■ **What the task asks**
No pictures go into the copy. Write out every line below exactly.
Segment Open
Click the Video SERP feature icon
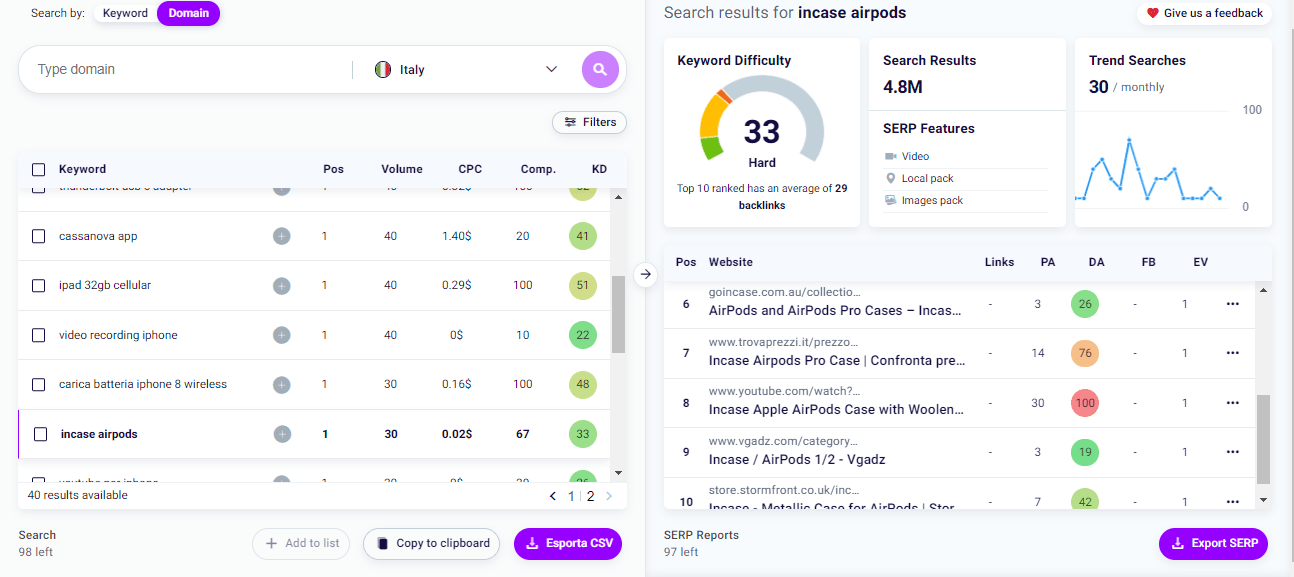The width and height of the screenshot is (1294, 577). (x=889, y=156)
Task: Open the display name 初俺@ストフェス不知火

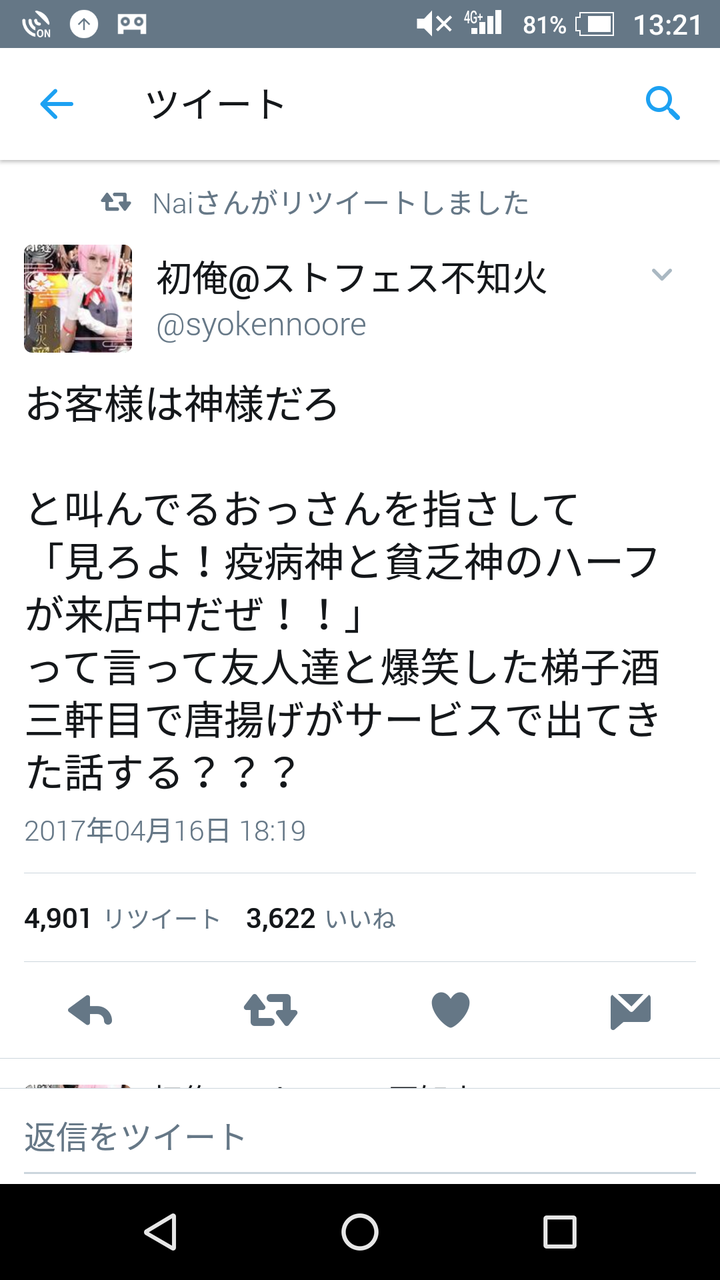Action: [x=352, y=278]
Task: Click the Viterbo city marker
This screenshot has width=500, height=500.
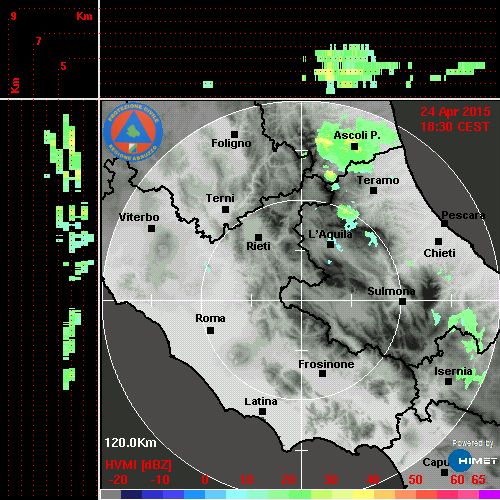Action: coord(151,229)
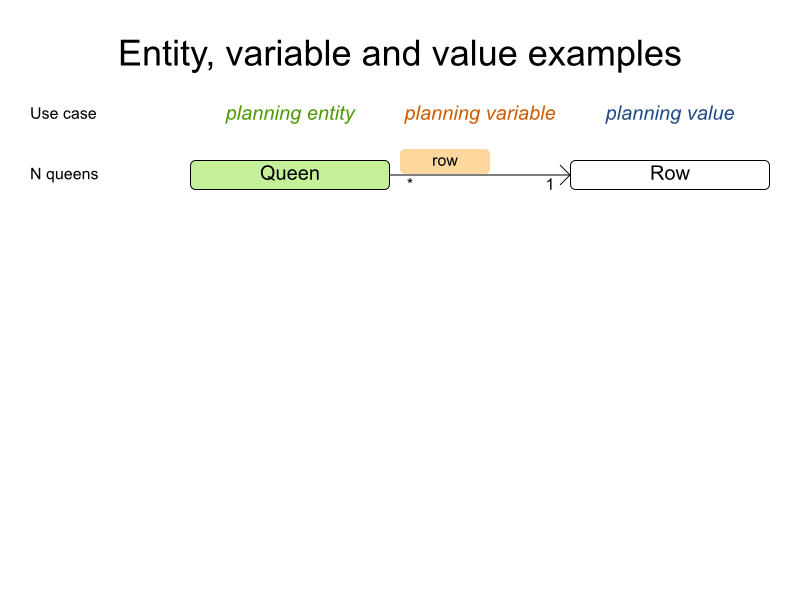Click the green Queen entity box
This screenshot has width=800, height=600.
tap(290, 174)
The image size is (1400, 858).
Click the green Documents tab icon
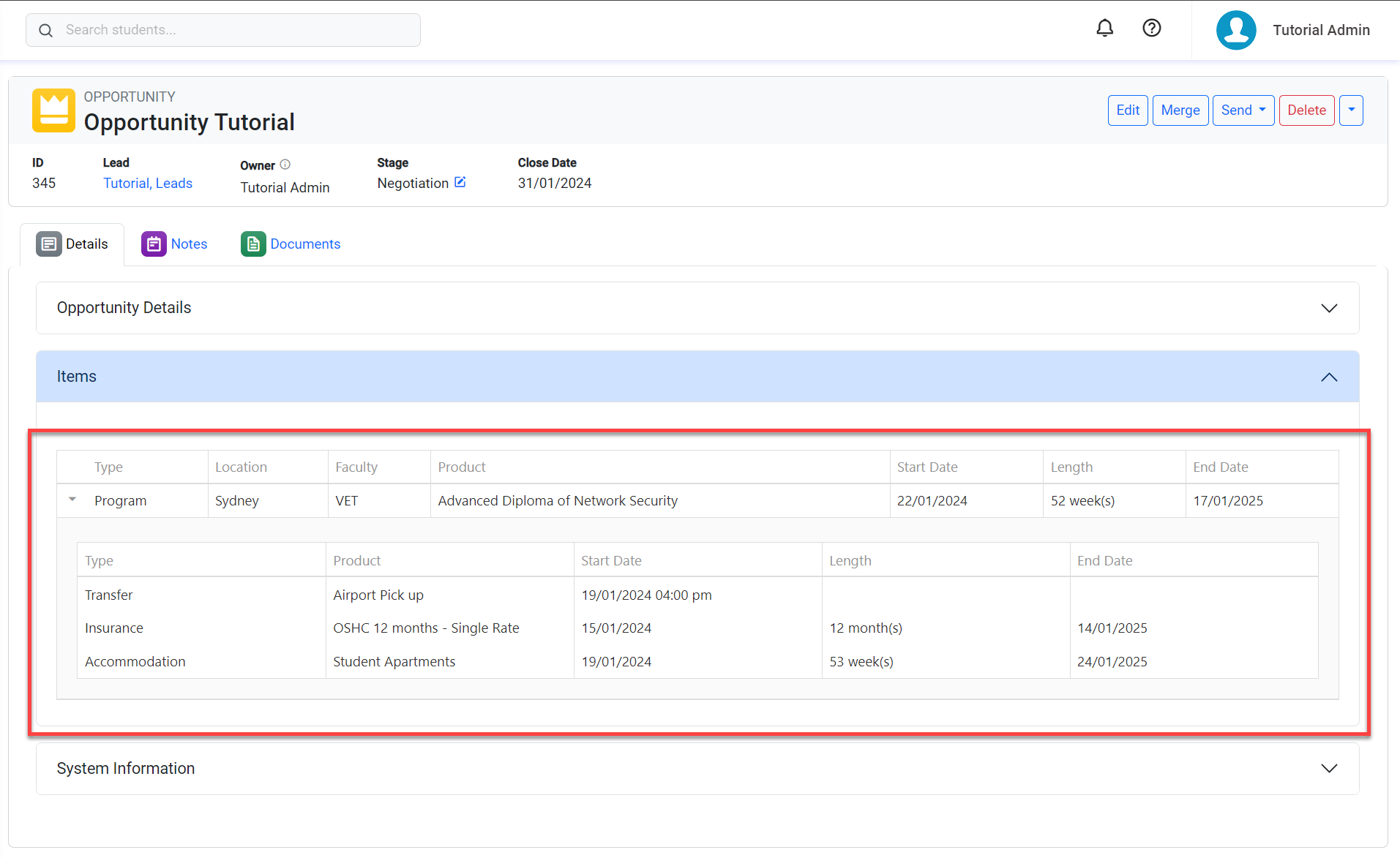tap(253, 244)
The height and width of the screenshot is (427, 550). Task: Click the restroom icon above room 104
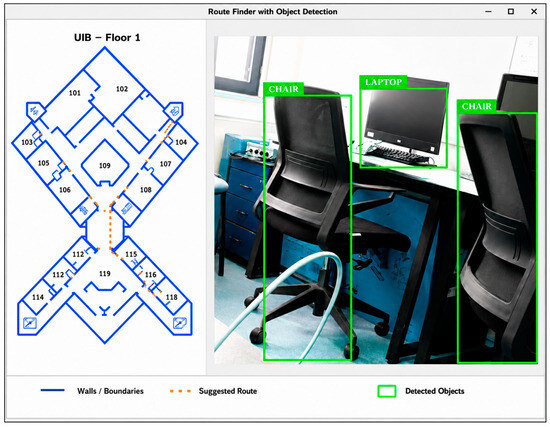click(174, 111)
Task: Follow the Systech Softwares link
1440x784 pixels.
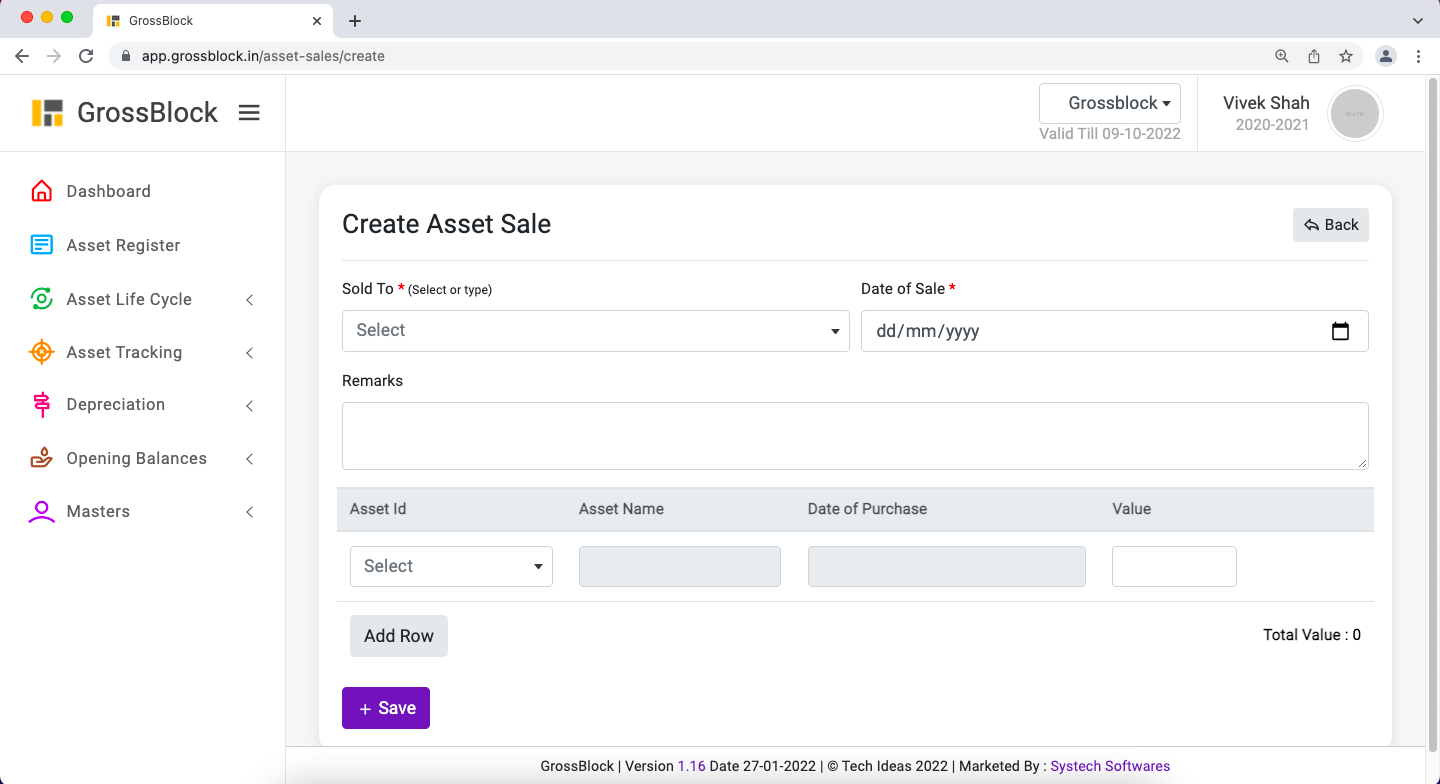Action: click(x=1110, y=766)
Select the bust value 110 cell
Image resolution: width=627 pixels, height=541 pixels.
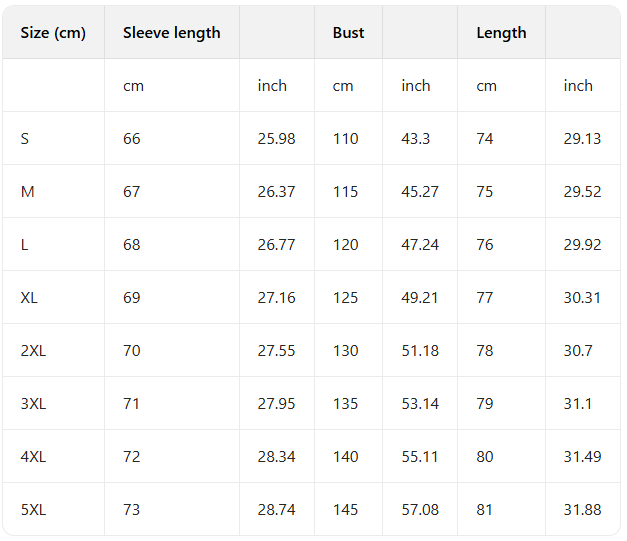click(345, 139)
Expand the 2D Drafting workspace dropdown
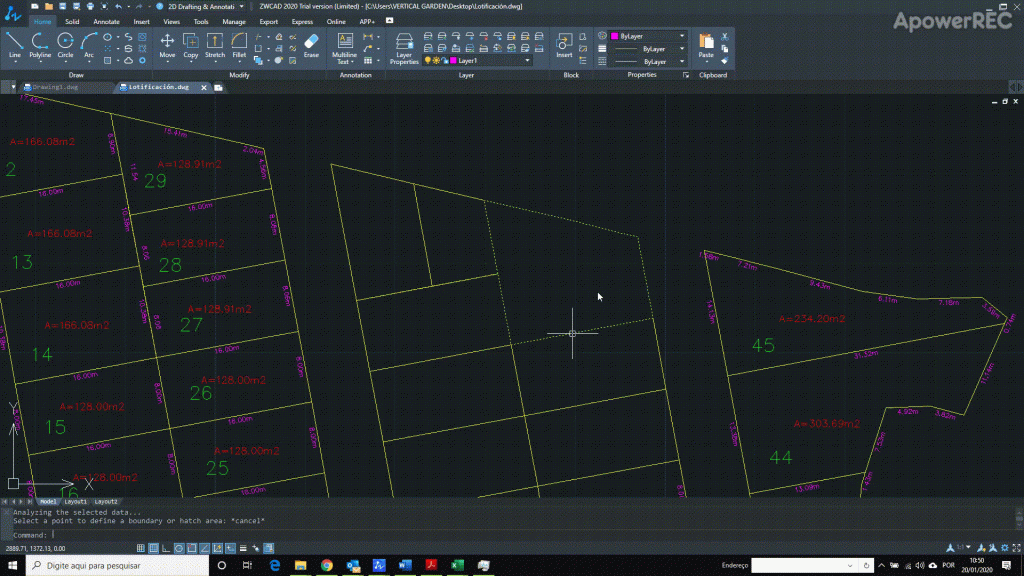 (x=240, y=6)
Segment Closed
■ **Solution to the exercise**
Click the Video SERP feature icon
The width and height of the screenshot is (1294, 577). (x=889, y=156)
Task: Open the display name 初俺@ストフェス不知火

Action: [x=352, y=278]
Task: Click the Viterbo city marker
This screenshot has width=500, height=500.
Action: coord(151,229)
Click the green Queen entity box
This screenshot has width=800, height=600.
tap(290, 174)
The image size is (1400, 858).
Click the green Documents tab icon
tap(253, 244)
The height and width of the screenshot is (427, 550). Task: Click the restroom icon above room 104
click(174, 111)
Task: Follow the Systech Softwares link
1440x784 pixels.
Action: click(x=1110, y=766)
Select the bust value 110 cell
Image resolution: width=627 pixels, height=541 pixels.
click(345, 139)
Expand the 2D Drafting workspace dropdown
 (x=240, y=6)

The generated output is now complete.